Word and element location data
══════════
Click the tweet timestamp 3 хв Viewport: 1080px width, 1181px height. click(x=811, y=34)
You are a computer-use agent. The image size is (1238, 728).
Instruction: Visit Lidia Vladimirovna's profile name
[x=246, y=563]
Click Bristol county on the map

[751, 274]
══════════
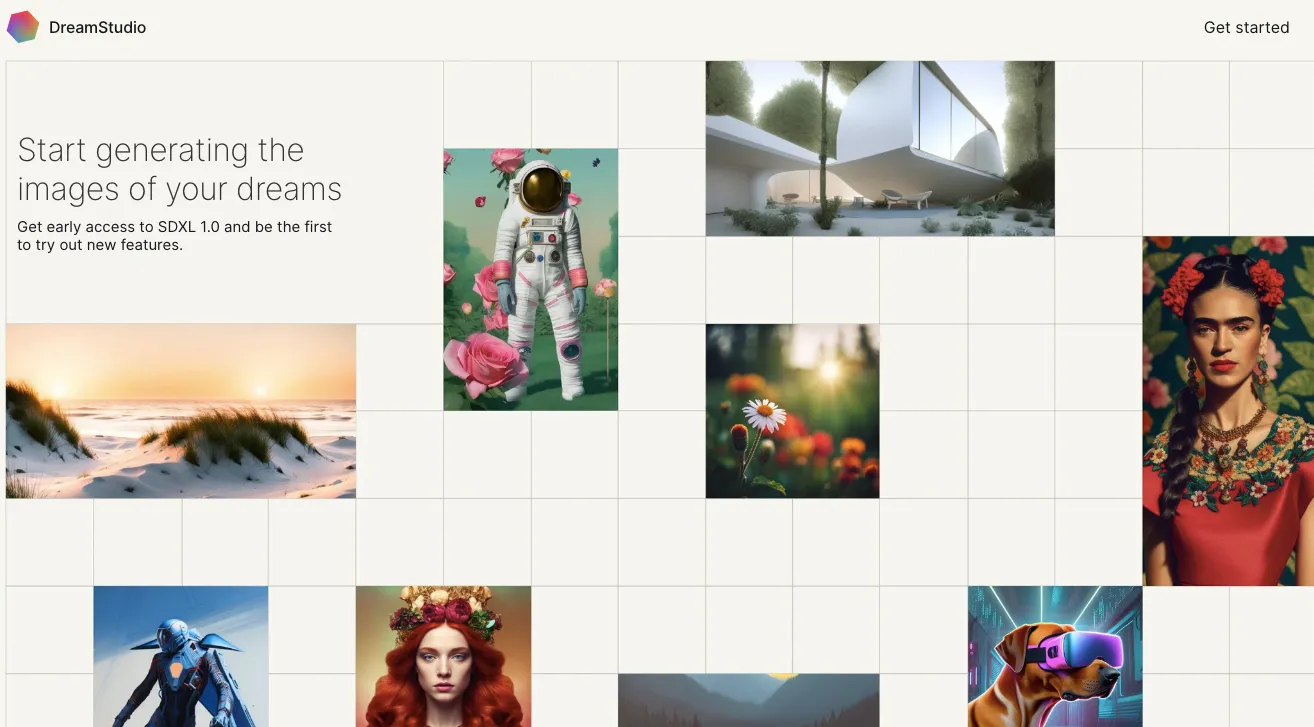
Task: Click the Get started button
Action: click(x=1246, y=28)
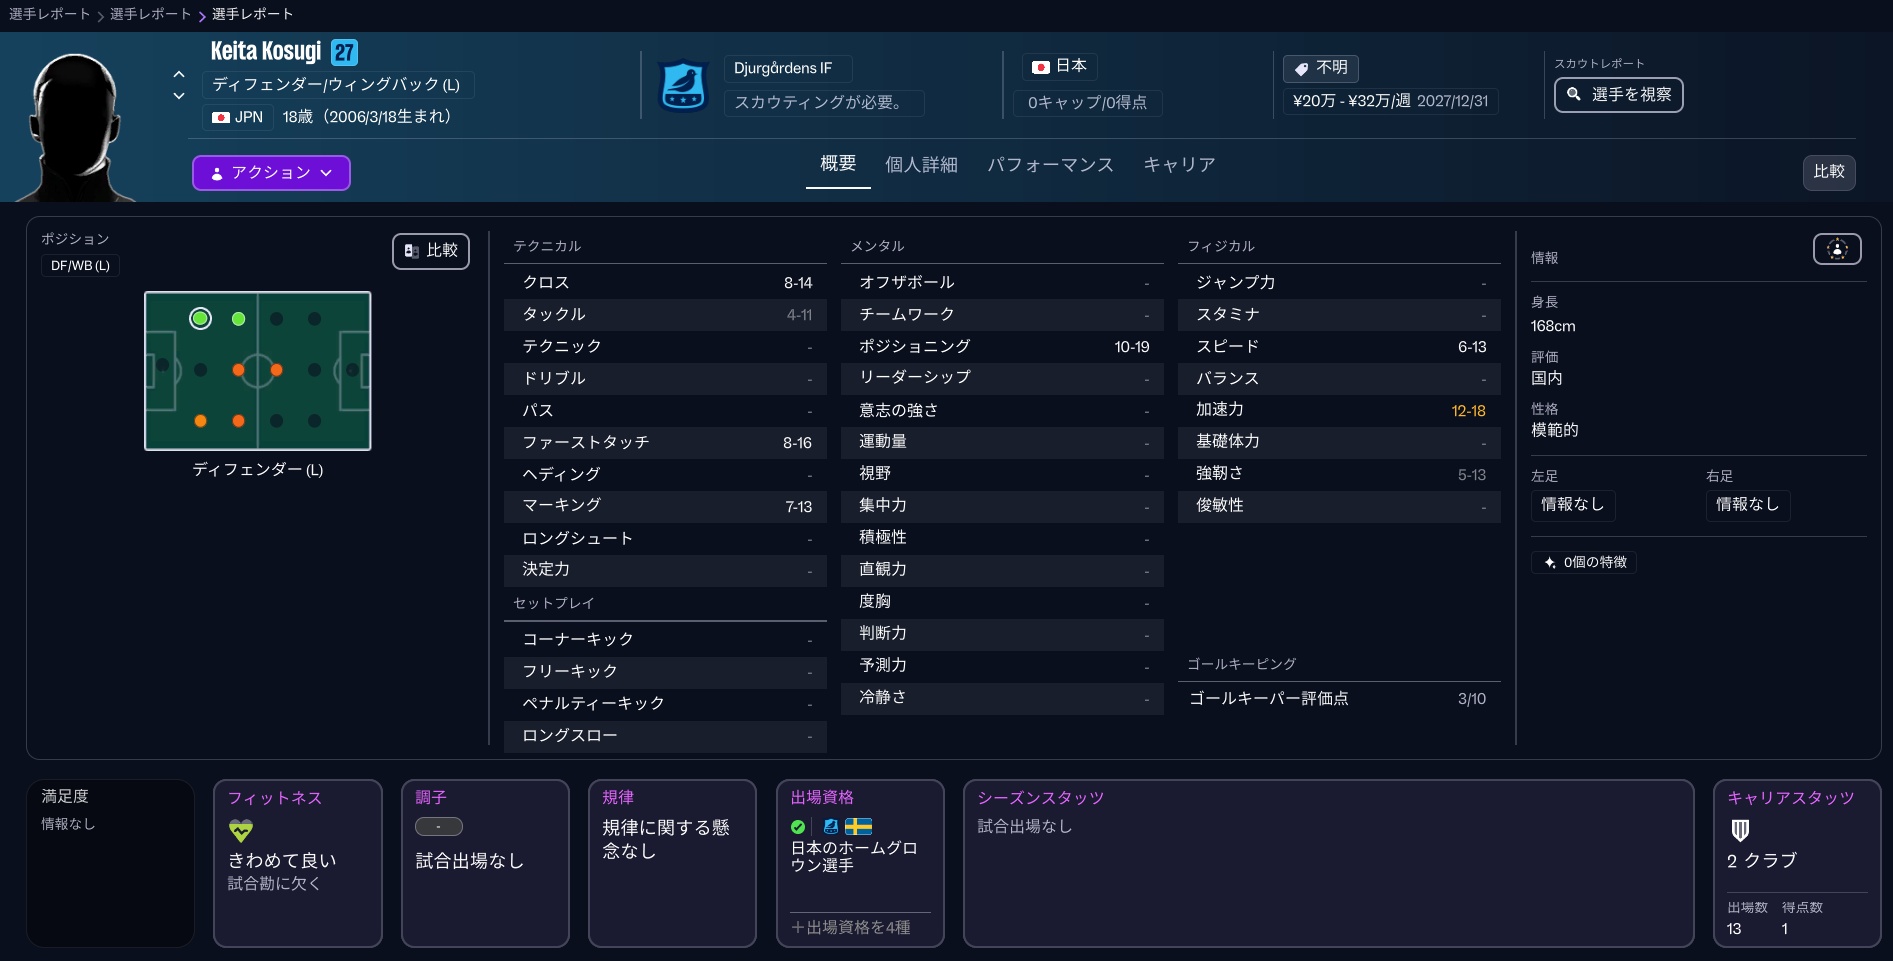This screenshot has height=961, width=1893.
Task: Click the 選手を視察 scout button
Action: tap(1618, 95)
══════════
_Objective_
Reproduce the items verbatim, beginning at the line containing "Click the tweet" and continuing through the line containing "[x=246, y=563]", with both of those lines included.

_Exercise answer_
Click the tweet timestamp 3 хв Viewport: 1080px width, 1181px height. click(x=811, y=34)
You are a computer-use agent. The image size is (1238, 728).
Instruction: Visit Lidia Vladimirovna's profile name
[x=246, y=563]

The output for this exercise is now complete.